[Start of Attachment]
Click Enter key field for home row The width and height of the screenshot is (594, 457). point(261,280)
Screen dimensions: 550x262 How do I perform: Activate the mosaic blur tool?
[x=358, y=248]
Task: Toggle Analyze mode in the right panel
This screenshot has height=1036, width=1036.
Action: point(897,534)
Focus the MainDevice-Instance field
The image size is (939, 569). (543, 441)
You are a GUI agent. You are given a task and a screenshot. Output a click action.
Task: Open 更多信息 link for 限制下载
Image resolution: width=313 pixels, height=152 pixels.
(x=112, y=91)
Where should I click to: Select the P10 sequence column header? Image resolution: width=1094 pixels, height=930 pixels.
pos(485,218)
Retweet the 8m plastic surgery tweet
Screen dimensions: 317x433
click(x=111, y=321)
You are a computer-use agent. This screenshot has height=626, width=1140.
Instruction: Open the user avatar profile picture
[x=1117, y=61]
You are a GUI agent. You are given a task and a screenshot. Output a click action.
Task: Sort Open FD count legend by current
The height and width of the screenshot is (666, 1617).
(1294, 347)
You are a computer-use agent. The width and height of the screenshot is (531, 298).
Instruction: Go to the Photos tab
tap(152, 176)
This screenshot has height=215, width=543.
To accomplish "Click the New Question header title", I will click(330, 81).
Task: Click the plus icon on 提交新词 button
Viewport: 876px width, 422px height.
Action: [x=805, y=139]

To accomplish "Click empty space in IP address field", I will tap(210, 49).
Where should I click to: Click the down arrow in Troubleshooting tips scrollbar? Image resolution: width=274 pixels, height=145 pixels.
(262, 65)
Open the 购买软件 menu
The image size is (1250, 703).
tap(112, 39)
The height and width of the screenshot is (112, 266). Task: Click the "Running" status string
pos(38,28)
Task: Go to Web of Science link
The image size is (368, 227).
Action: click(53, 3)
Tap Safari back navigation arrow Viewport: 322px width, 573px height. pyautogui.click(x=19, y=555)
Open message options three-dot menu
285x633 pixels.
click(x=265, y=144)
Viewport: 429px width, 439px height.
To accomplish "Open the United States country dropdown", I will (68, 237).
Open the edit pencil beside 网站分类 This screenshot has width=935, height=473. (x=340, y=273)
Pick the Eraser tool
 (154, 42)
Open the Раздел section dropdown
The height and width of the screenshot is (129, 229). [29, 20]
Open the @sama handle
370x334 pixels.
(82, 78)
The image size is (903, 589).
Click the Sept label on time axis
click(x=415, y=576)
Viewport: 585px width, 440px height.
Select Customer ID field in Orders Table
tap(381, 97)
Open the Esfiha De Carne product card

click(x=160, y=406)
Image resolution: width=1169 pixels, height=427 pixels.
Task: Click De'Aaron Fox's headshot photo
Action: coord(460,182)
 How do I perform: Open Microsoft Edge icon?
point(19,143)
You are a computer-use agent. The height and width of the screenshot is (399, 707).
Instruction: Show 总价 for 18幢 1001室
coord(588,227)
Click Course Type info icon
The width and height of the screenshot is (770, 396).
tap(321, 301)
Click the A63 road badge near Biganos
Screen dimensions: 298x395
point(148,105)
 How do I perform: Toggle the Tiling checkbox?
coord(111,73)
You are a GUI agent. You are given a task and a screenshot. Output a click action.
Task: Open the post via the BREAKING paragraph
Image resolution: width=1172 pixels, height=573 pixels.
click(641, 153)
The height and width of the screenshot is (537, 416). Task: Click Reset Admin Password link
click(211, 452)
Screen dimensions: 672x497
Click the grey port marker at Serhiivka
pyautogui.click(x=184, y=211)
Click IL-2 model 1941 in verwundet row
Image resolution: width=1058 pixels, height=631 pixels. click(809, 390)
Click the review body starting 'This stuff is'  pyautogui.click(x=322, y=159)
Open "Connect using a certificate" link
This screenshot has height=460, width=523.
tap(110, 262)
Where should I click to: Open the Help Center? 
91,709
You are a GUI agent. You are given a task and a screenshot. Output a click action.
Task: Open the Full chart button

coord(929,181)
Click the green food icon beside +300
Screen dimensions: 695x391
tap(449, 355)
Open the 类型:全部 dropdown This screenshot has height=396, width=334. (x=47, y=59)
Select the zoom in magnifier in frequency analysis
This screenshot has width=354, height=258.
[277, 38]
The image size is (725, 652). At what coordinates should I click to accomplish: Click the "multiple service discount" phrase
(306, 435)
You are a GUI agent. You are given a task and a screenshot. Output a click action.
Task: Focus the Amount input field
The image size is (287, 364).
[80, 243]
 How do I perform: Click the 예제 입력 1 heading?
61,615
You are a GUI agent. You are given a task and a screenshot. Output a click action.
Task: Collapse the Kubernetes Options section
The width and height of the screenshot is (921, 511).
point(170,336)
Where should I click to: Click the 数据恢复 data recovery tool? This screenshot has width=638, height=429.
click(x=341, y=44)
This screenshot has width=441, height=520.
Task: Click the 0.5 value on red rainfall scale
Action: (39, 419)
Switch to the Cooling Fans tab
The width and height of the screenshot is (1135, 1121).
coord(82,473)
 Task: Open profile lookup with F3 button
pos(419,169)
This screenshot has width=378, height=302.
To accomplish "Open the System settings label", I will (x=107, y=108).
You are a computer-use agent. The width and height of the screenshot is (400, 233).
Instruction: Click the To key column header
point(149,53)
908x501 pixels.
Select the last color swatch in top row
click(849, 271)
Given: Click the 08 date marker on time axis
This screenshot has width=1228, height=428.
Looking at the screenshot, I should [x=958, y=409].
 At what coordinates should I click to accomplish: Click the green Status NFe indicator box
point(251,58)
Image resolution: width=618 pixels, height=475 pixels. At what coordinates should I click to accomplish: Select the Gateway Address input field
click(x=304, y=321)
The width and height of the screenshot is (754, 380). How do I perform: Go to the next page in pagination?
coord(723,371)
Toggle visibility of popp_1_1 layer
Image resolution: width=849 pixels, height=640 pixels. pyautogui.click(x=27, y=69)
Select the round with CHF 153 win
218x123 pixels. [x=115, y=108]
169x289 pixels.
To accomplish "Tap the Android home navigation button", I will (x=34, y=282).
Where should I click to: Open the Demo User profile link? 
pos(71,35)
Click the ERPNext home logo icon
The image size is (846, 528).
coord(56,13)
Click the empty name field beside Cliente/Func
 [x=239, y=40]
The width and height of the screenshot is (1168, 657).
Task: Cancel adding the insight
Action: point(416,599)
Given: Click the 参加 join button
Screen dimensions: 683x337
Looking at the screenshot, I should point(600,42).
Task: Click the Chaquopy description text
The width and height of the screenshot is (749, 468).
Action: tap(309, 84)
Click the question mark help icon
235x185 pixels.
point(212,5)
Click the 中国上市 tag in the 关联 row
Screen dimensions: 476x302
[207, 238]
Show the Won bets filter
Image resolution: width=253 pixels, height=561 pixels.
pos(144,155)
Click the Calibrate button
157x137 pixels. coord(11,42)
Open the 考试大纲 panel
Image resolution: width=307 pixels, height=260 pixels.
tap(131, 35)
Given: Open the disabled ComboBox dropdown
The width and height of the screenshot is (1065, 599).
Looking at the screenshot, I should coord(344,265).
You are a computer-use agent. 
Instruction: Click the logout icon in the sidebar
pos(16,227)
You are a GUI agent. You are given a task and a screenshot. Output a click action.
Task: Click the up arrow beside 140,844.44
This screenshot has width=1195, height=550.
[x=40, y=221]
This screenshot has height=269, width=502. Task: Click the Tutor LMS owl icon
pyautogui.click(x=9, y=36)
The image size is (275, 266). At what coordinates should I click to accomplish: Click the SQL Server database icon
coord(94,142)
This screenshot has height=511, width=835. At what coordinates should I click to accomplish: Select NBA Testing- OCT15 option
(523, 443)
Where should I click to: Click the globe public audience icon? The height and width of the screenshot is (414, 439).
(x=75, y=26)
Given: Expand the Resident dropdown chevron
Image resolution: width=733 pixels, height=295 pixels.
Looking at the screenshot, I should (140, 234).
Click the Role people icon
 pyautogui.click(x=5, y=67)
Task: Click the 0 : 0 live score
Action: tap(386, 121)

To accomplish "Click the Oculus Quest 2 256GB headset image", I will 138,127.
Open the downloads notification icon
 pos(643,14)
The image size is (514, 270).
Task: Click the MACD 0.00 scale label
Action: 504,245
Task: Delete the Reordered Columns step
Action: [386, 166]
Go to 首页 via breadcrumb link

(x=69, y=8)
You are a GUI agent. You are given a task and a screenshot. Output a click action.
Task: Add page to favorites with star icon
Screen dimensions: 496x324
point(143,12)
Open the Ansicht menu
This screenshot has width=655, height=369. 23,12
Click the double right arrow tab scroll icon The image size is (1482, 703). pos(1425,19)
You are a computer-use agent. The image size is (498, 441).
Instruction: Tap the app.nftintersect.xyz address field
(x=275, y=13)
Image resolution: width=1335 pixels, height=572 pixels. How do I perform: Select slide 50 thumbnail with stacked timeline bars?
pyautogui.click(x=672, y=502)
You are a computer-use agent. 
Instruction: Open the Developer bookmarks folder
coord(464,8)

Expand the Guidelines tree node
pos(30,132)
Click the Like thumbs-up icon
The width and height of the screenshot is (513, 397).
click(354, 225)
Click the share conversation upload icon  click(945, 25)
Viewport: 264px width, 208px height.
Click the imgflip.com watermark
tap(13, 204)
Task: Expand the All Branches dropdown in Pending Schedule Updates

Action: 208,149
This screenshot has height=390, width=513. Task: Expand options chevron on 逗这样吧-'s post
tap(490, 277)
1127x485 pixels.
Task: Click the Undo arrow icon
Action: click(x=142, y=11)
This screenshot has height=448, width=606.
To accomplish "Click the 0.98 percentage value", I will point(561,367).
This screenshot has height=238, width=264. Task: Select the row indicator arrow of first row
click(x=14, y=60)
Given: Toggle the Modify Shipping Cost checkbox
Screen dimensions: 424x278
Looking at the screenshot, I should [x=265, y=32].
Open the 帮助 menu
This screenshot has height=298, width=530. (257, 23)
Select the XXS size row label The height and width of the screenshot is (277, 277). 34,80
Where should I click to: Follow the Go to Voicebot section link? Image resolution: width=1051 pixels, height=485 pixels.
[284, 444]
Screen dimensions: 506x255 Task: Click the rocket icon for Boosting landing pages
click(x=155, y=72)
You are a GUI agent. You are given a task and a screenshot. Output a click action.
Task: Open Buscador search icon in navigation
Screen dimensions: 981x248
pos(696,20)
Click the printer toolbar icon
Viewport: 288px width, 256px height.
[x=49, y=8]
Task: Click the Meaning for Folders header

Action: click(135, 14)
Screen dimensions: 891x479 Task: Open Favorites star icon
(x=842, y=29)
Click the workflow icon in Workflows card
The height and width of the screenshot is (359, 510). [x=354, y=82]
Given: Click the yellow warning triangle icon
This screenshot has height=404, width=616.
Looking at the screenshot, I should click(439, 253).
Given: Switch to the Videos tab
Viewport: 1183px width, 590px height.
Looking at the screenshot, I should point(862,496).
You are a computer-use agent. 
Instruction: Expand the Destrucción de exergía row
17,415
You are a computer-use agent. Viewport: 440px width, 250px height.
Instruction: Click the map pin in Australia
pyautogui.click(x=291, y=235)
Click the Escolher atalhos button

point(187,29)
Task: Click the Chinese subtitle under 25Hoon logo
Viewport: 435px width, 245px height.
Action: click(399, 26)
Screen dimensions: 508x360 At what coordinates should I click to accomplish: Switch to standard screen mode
[End of Attachment]
**What you will do**
Lines with the string "right": pick each one out of the material and return it.

**Response area**
Task: Toggle Analyze mode in the right panel
Click the double right arrow tab scroll icon The image size is (1482, 703). pos(1425,19)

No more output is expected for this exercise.